● **Direction**:
Express the rows starting at the one containing "The width and" and ending at the last row as a Markdown table with columns Num and Line, giving each nonblank line its number and its text, with the pictures left out.

● **Data entries**:

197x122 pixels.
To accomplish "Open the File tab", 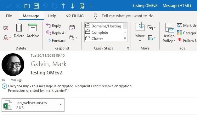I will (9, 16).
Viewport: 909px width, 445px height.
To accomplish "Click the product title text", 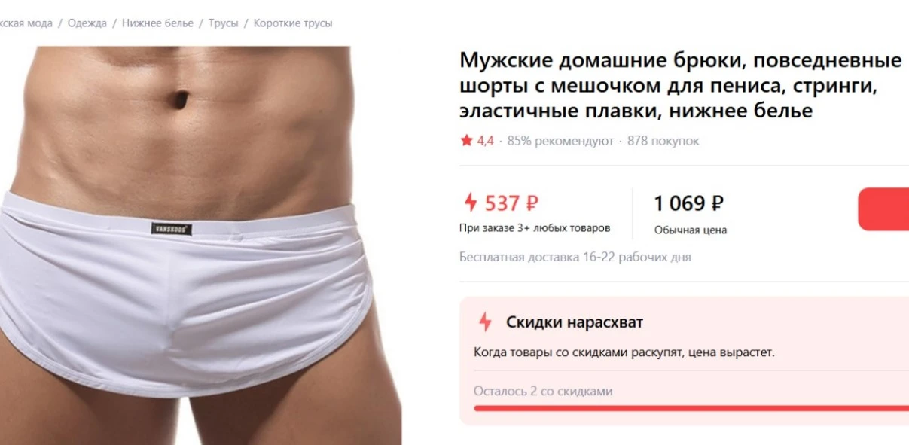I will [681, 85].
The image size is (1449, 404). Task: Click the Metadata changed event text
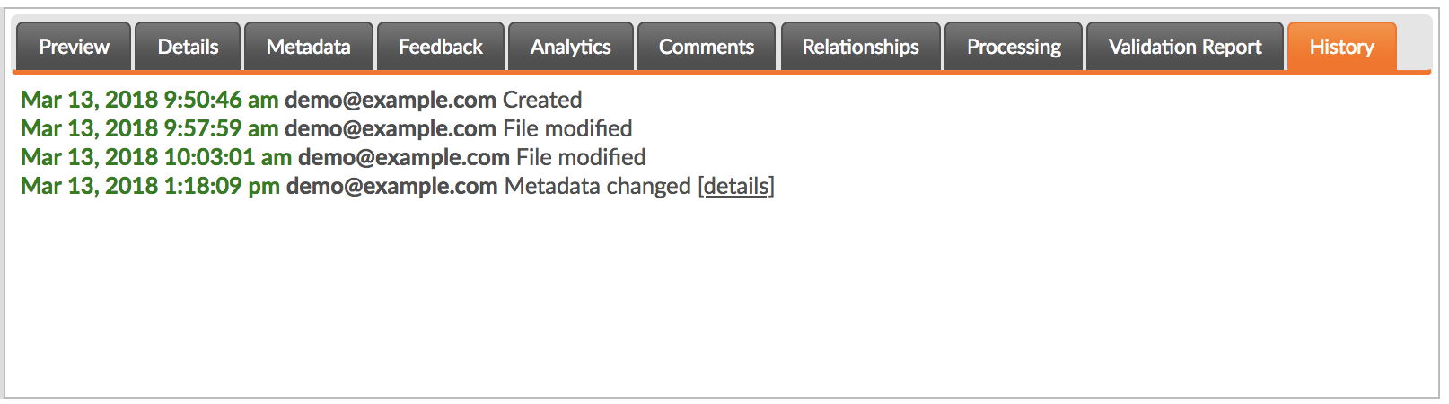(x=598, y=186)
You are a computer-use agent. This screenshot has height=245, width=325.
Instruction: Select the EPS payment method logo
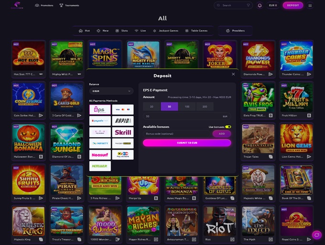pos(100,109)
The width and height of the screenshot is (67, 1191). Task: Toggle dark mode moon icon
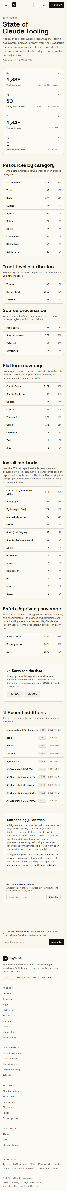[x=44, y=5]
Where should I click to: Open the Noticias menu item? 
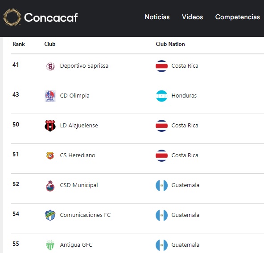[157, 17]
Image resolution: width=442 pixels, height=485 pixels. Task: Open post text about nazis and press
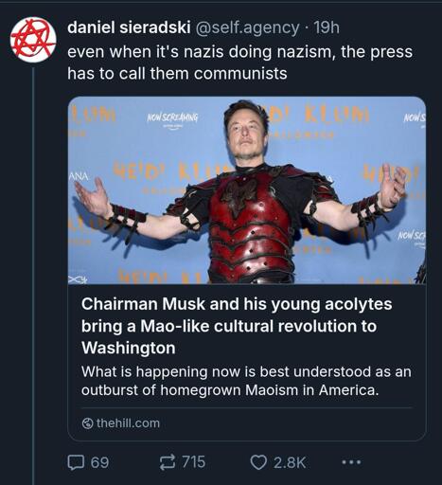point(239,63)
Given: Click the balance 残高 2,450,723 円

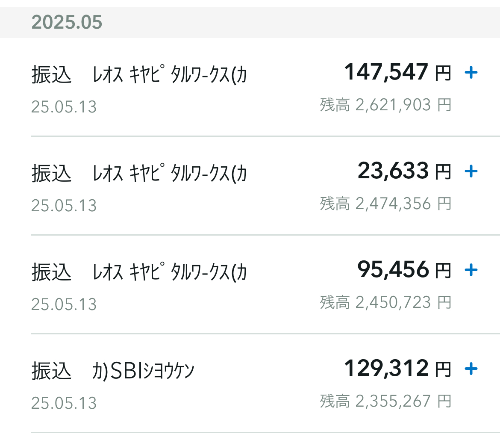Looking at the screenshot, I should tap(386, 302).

● **Response to this task**:
| Num | Line |
|---|---|
| 1 | The width and height of the screenshot is (67, 1191). Task: Toggle dark mode moon icon |
| 2 | [x=44, y=5] |
| 3 | Where should I click to: Open the Noticias menu item?  |
| 4 | [157, 17] |
| 5 | Image resolution: width=442 pixels, height=485 pixels. Task: Open post text about nazis and press |
| 6 | point(239,63) |
| 7 | Given: Click the balance 残高 2,450,723 円 |
| 8 | Looking at the screenshot, I should tap(386, 302). |